Buy a Present from Baby
It was fun to pick out and wrap up a special present just for the big sister from the babies to gift her the same day she met them. It was a way to express to her that the babies had been thinking about here and were just as excited to meet her!
Include the Older Sibling in Baby Activities
When taking care of a newborn, it is easy to get caught up in the day by day, or minute by minute to do’s, unintentionally leaving the older sibling to feel left out. Sayings like, “hold on, mommy has to change brother’s diaper!” This could leave then feeling like an outsider or not apart of the Baby Team. Rather, we purchased a baby doll just for McKenzie and anytime I would change a diaper or nurse a baby, I would invite McKenzie to join me and do the same with her baby. She really liked this!
Special Feeding Toy Box
Feeding a newborn takes a lot of time throughout the day and to ask a toddler or kid to keep themselves busy for that long is a lot to ask!

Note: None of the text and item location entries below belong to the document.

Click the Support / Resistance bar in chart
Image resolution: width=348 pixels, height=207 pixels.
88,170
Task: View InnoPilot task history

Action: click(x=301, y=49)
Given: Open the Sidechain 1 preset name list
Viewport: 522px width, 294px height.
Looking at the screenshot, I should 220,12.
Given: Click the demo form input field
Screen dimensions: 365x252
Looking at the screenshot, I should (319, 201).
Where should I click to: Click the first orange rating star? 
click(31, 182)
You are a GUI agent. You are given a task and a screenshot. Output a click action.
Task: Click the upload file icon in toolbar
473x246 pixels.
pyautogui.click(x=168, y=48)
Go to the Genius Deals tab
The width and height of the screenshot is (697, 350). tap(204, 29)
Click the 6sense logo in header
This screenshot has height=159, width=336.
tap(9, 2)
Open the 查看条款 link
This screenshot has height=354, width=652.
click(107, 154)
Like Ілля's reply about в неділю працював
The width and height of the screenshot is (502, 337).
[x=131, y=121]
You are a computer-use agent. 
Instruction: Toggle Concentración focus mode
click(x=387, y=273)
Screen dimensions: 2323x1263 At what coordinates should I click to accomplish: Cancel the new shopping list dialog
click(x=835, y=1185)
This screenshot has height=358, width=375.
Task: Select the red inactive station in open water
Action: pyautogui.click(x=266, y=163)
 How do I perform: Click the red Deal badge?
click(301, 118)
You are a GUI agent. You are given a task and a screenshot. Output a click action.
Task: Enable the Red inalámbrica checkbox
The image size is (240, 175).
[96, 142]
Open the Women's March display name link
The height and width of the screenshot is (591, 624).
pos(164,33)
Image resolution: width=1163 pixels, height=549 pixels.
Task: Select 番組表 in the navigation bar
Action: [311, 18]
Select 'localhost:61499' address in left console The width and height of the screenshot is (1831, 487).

Have a special toy box with all their favorites only for feeding times.
Check in with the Older Sibling(s)
Taking care of 2, 3, 4 kids is A LOT of work, I know! But try your best to find time to occasionally check in with the older siblings. Ask them how they are feeling? How they are liking having this new sibling. You can even ask the hard questions, like what they don’t like. This will give you great insight to how they are feeling and what they may need from you.
Feel the Emotions with Them
This transition is hard on everyone! It is important that your kids see you as a human, and humans have feelings! I remember a day when McKenzie was showing clear signs of needing my attention. It didn’t matter if it was negative attention from correcting behavior, because she just wanted attention from mom! She stormed off and ran into her room crying. Luckily I was able to put the babies down to check on her, alone. Instead of bringing up her behavior, I just hugged her. While comforting her I started crying as well. I remember the shock on her face when she noticed. She asked why I was crying and I was just 100% honest. I told her that I was having a hard time as well. That this transition was tough on all of us, not just her. That she was not alone, that we loved her and we would all adjust together, one day at a time.
Communicate: Be Open & Honest
Just like I stated above, communicate with your kids and often, even when they don’t seem interested. And be open and honest about your own emotions. This will normalize their feelings and make it more comfortable for the to express themselves.
Now I know every family and transition is different. These are just the tips that helped us and I hope one ore more may also help you. Congratulations on growing your family once again!